Word and element location records
-- Begin --
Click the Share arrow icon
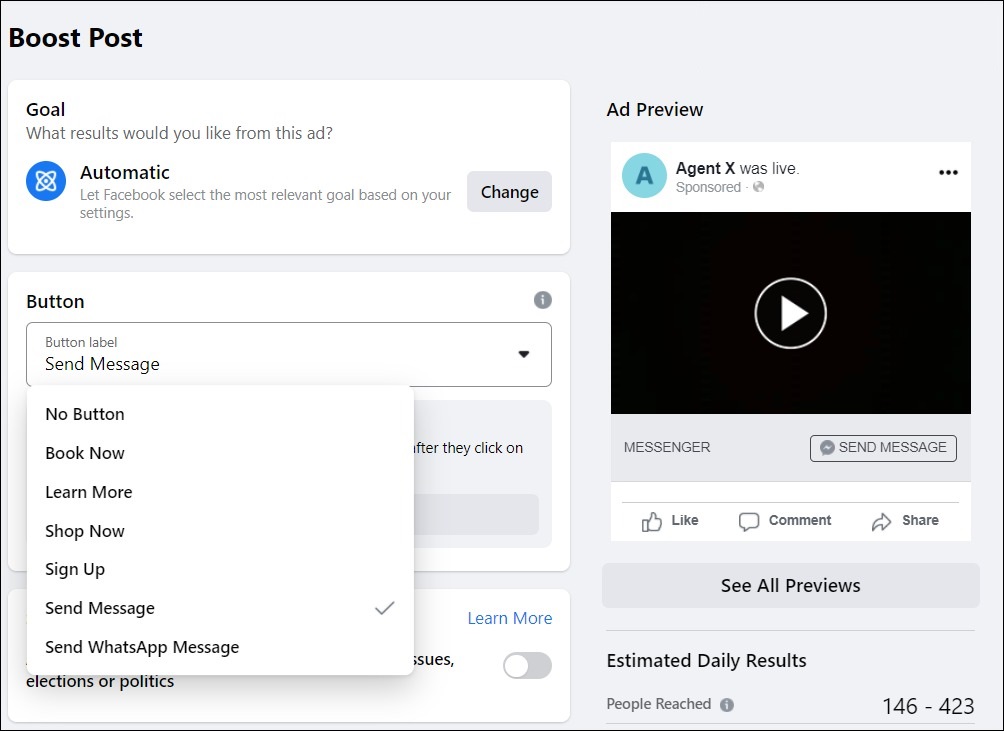1004x731 pixels. pos(881,521)

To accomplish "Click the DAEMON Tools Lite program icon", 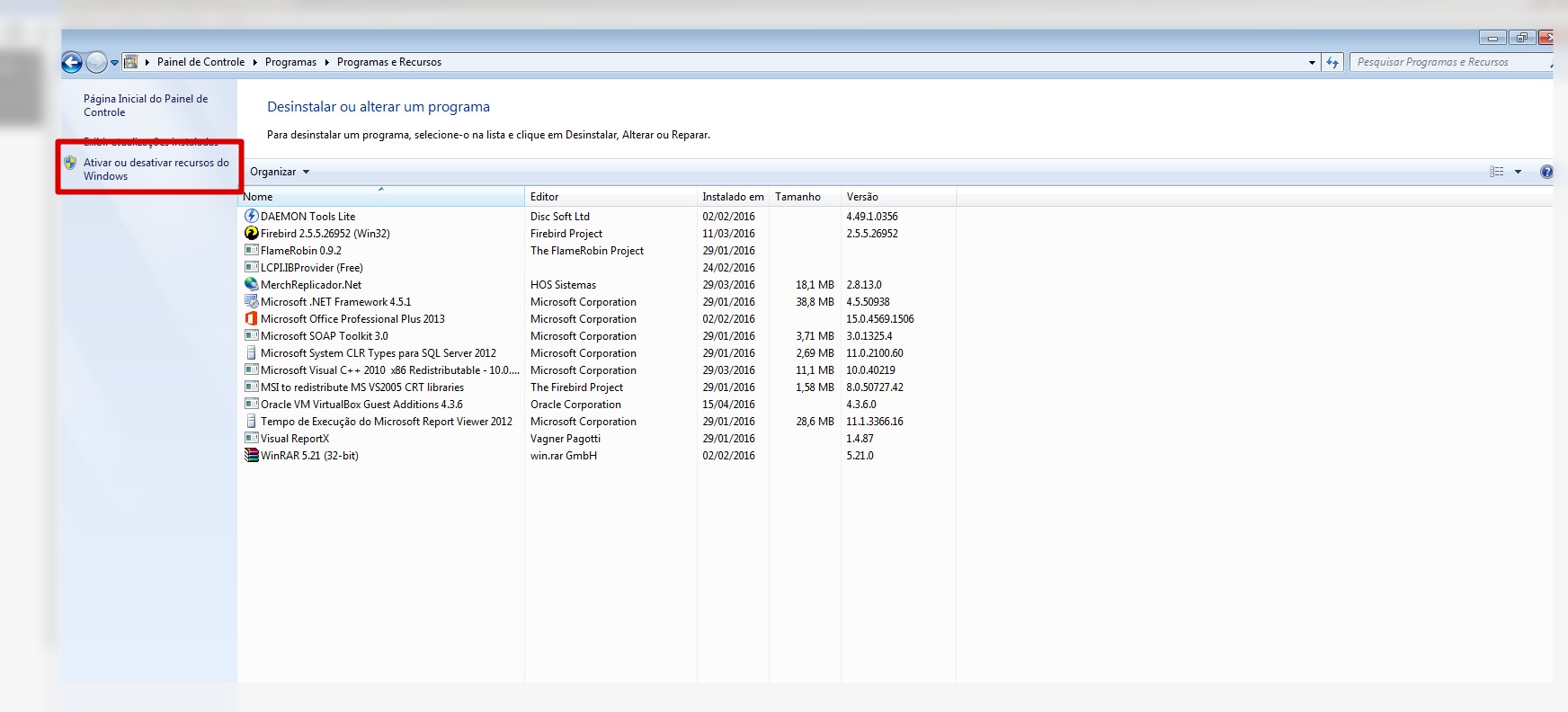I will point(252,217).
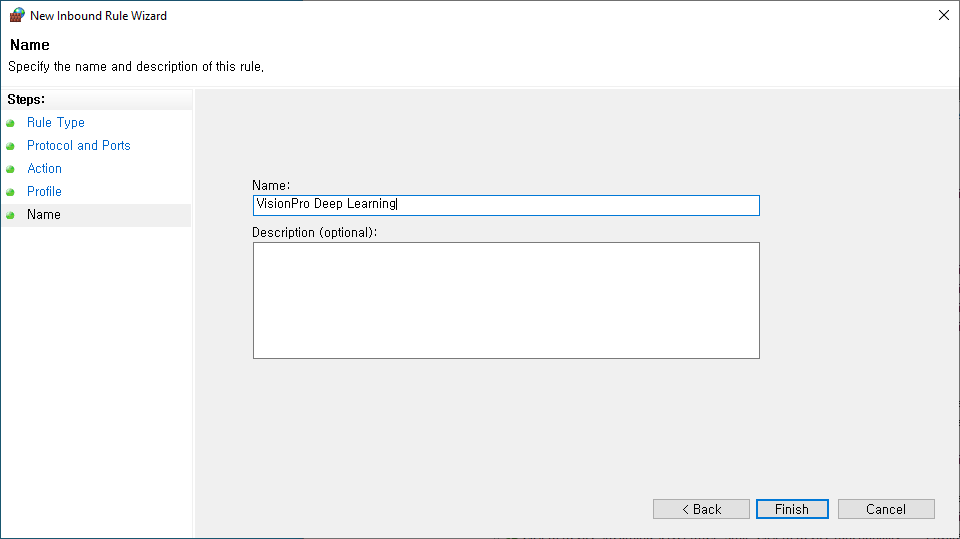Click green bullet beside the Name step

pyautogui.click(x=10, y=215)
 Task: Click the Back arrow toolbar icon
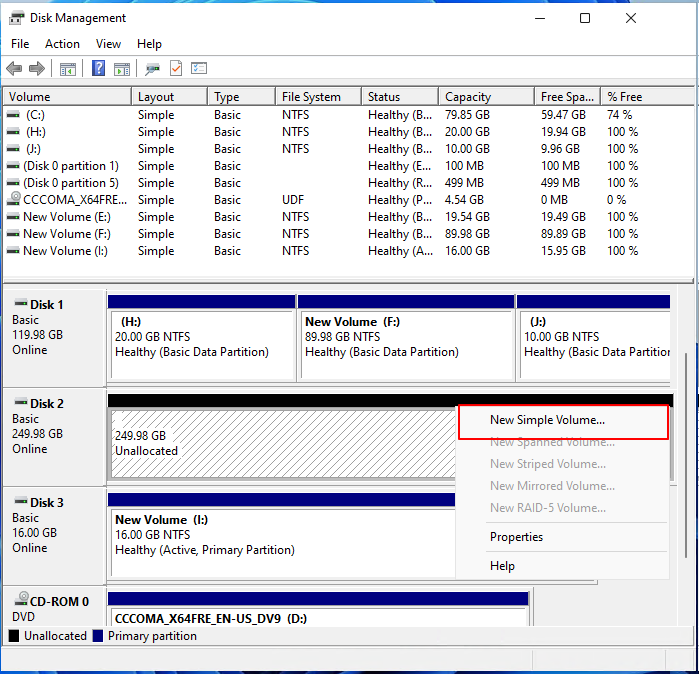tap(14, 69)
-- End --
Exercise directions
Locate every line in the listing above that contains the string "arrow", treating uppercase and lowercase letters as distinct. Copy each of those lines.

Complete answer
Click the Share arrow icon
 Task: Click the Back arrow toolbar icon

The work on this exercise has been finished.